Task prompt = From the first line of the entries below through the line bearing "Blog (67, 1262)", write out each line exactly. Omit pictures.

Data =

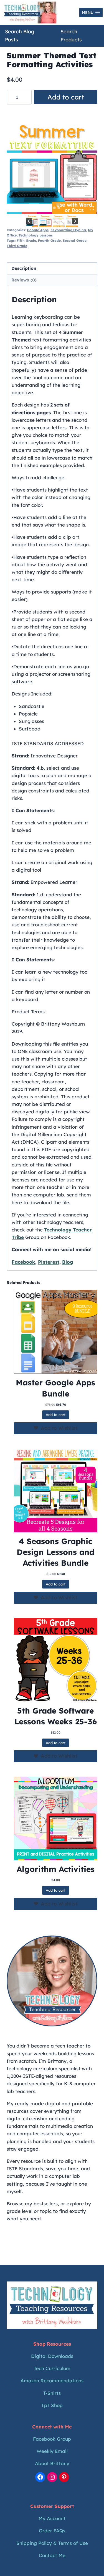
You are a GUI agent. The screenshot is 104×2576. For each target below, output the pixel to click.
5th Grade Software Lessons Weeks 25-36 (55, 1716)
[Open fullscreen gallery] (92, 208)
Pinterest (48, 1262)
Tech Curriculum (52, 2368)
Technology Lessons (36, 235)
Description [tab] (23, 268)
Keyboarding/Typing (68, 230)
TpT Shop (52, 2405)
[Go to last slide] (29, 221)
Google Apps (38, 230)
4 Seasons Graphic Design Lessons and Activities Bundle (55, 1552)
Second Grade (75, 240)
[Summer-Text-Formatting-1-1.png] (52, 168)
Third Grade (17, 246)
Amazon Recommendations (52, 2380)
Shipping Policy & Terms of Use (52, 2543)
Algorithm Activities (56, 1869)
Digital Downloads (52, 2356)
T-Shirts (52, 2393)
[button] (32, 221)
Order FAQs (52, 2530)
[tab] (45, 207)
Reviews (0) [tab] (24, 280)
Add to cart (65, 97)
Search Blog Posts (19, 35)
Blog (67, 1262)
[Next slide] (75, 221)
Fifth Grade (26, 240)
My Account (52, 2518)
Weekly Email (52, 2451)
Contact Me (52, 2555)
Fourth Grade (49, 240)
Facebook (23, 1262)
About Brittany (52, 2463)
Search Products (71, 35)
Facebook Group (52, 2439)
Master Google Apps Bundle (55, 1388)
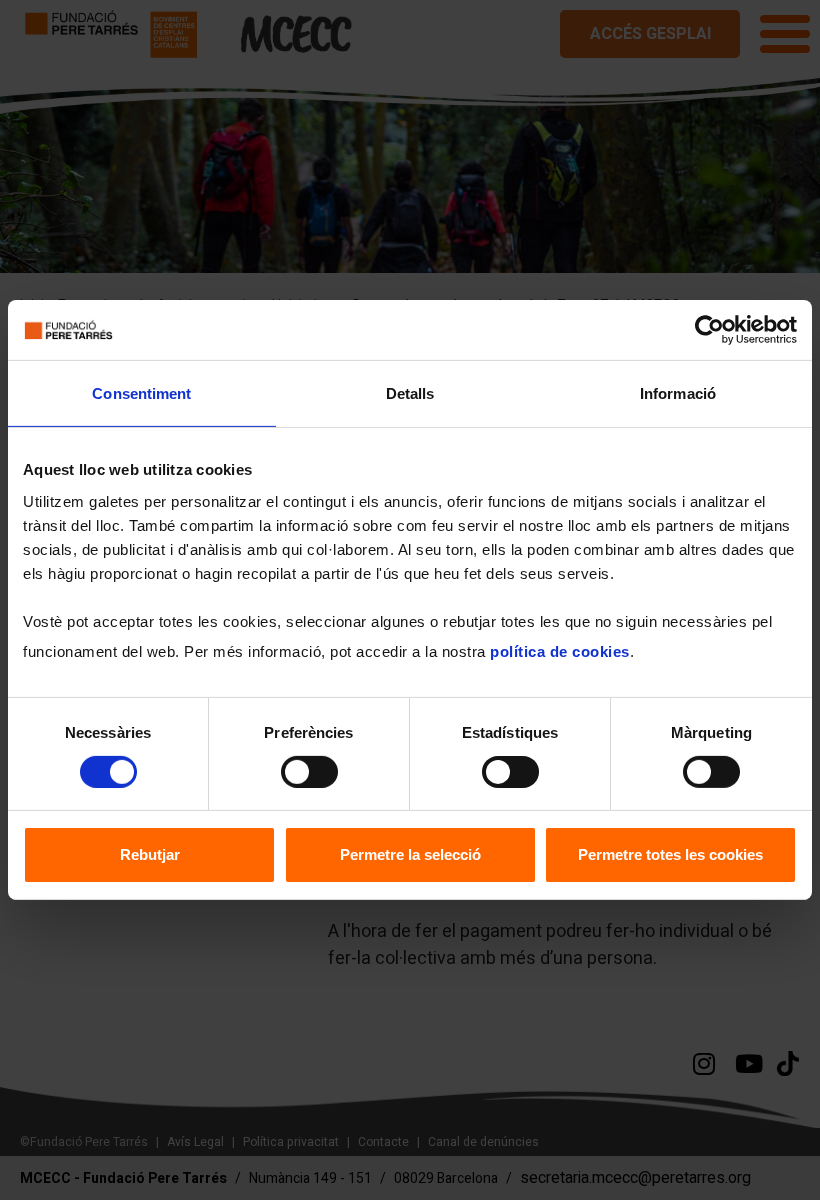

Result for this task =
You are a GUI agent. The screenshot is 104×2576. For each target below, output the pixel to click.
5th Grade Software Lessons Weeks 25-36 (55, 1716)
[Open fullscreen gallery] (92, 208)
Pinterest (48, 1262)
Tech Curriculum (52, 2368)
Technology Lessons (36, 235)
Description [tab] (23, 268)
Keyboarding/Typing (68, 230)
TpT Shop (52, 2405)
[Go to last slide] (29, 221)
Google Apps (38, 230)
4 Seasons Graphic Design Lessons and Activities Bundle (55, 1552)
Second Grade (75, 240)
[Summer-Text-Formatting-1-1.png] (52, 168)
Third Grade (17, 246)
Amazon Recommendations (52, 2380)
Shipping Policy & Terms of Use (52, 2543)
Algorithm Activities (56, 1869)
Digital Downloads (52, 2356)
T-Shirts (52, 2393)
[button] (32, 221)
Order FAQs (52, 2530)
[tab] (45, 207)
Reviews (0) [tab] (24, 280)
Add to cart (65, 97)
Search Blog Posts (19, 35)
Blog (67, 1262)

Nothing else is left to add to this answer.